The size of the generated images. Must be one of 256x256, 512x512, or 1024x1024 for dall-e-2. Must be one of 1024x1024, 1792x1024, or 1024x1792 for dall-e-3 models.

-

spring.ai.openai.image.options.size_width

The width of the generated images. Must be one of 256, 512, or 1024 for dall-e-2.

-

spring.ai.openai.image.options.size_height

The height of the generated images. Must be one of 256, 512, or 1024 for dall-e-2.

-

spring.ai.openai.image.options.style

The style of the generated images. Must be one of vivid or natural. Vivid causes the model to lean towards generating hyper-real and dramatic images. Natural causes the model to produce more natural, less hyper-real looking images. This parameter is only supported for dall-e-3.

-

spring.ai.openai.image.options.user

A unique identifier representing your end-user, which can help Azure OpenAI to monitor and detect abuse.

-

Connection Properties

The prefix spring.ai.openai is used as the property prefix that lets you connect to Azure OpenAI.

Property

Description

Default

spring.ai.azure.openai.endpoint

The URL to connect to

my-dalle3.openai.azure.com/

spring.ai.azure.openai.apiKey

The API Key

-

Runtime Options

The OpenAiImageOptions.java provides model configurations, such as the model to use, the quality, the size, etc.

On start-up, the default options can be configured with the AzureOpenAiImageModel(OpenAiImageApi openAiImageApi) constructor and the withDefaultOptions(OpenAiImageOptions defaultOptions) method. Alternatively, use the spring.ai.azure.openai.image.options.* properties described previously.
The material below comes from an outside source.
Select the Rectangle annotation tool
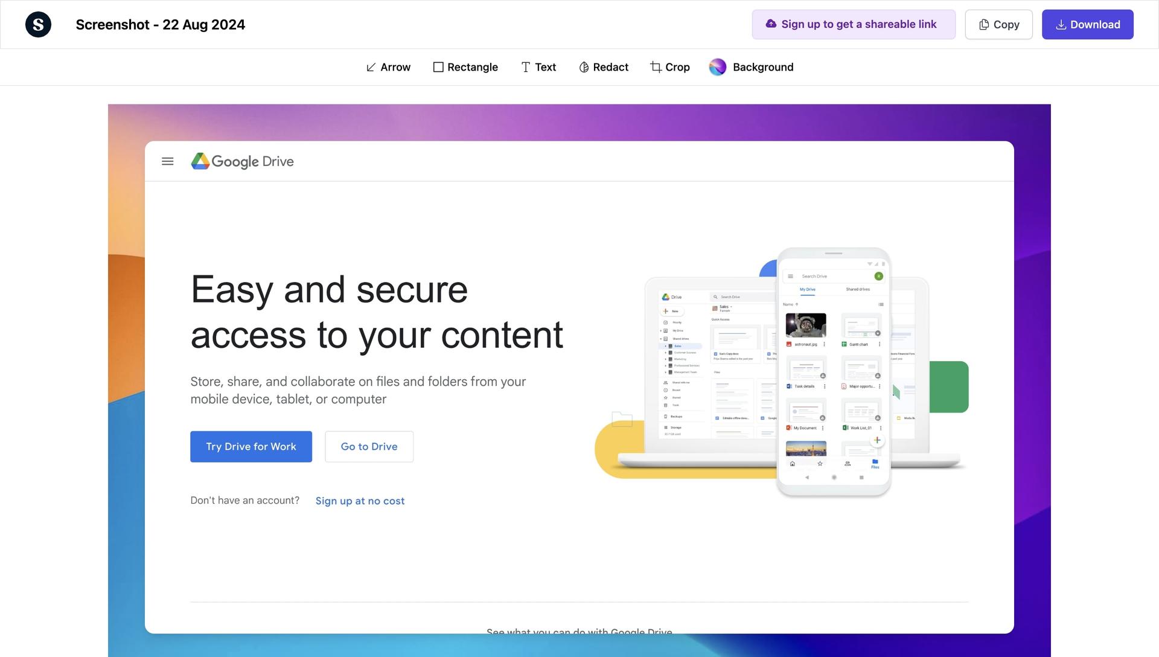465,67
At runtime you can override the default options by adding new, request specific, options to the ImagePrompt call. For example to override the OpenAI specific options such as quality and the number of images to create, use the following code example:

ImageResponse response = azureOpenaiImageModel.call(
        new ImagePrompt("A light cream colored mini golden doodle",
        OpenAiImageOptions.builder()
                .withQuality("hd")
                .withN(4)
                .withHeight(1024)
                .withWidth(1024).build())

);
In addition to the model specific AzureOpenAiImageOptions you can use a portable ImageOptions instance, created with the ImageOptionsBuilder#builder().